VTA GABA neuron activity transiently and significantly decreased after targeted subcutaneous vibration at the C7-T1 level when stimulation occurred at 50 Hz. These changes were not present when stimulation was given at 115 Hz or when stimulation was given at the muscle belly of the biceps femoris muscle of the upper hind leg. Additionally, they suggest that targeted, anatomically specific and frequency-variable vibration coupled with single-unit extracellular electrophysiology is an effective method for measuring direct alterations in neuronal firing rate resultant from peripheral vibration. A previous study recording GABA neuron firing rate changes in the VTA due to acupuncture treatment suggested that receptor sensitivities might be responsible for the reported frequency dependent effects on these neurons.[34] Gamma-aminobutyric acid neurons in the VTA were chosen due to internal preliminary data indicating their responsiveness to peripheral vibration and because of their relevance in addiction research.[34-36] This method can be employed to further clarify regional- and frequency-based sensitivities, mechanoreceptor subtypes, and tractology involved in alterations of central neuronal function.

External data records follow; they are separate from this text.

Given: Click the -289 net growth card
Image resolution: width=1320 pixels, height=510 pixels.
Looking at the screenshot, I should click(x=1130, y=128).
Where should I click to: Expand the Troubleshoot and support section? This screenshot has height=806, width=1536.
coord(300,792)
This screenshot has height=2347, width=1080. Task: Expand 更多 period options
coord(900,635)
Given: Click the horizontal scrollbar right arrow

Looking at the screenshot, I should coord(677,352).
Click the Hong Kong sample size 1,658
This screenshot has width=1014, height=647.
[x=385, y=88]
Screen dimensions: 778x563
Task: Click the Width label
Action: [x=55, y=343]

To our knowledge, this method has not been applied to the field of therapeutic vibration. It can provide a framework for ongoing description of the central pathways involved in this emerging field of physical medicine.

Future Direction

It is unknown the extent to which higher order neuronal processing affects the currently observed effects of WBV such as improvement in gait, movement patterns, and balance. By extension, even less is understood about the changes that occur primarily in these higher circuits. This lack of understanding is a major impediment to our ability to develop optimized, evidence-based care protocols and could contribute to the mixed outcome data surrounding both WBV and LPV, and their therapeutic applications. The diversity of vibrational testing protocols divergent in frequency, duration, type, amplitude, resonant location, and subject positioning render inference about precise neural mechanisms difficult. The lack of homogenous testing protocols could contribute to the mixed reports of the efficacy of WBV in the treatment of various conditions.[37,38] Indeed, it has been shown that slight variations in a subject’s posture or weight distribution can greatly affect the transmission of vibratory stimuli through the body.[39] Future studies should focus on addressing these issues, specifically tracking the cellular and circuitry changes that contribute to current therapeutic applications and outcomes from WBV. Frequency and regional specificity along with duration or treatment must be addressed in order to maximize patient outcomes. These answers will be difficult to ascertain without directly measuring circuitry of interest in animal models and human subjects for each condition for which WBV is a potential therapy. An understanding of cellular and circuitry changes could provide insight into applications not currently being considered, including methods such as deep brain stimulation or genetic therapies. Localized subcutaneous vibration with simultaneous in vivo single-unit electrophysiology can provide heretofore lacking information about individual neuronal changes in the CNS. Filling this gap may help provide a more complete picture of the central effects of vibratory therapeutics and lead to improved continuity of application and outcome in the future.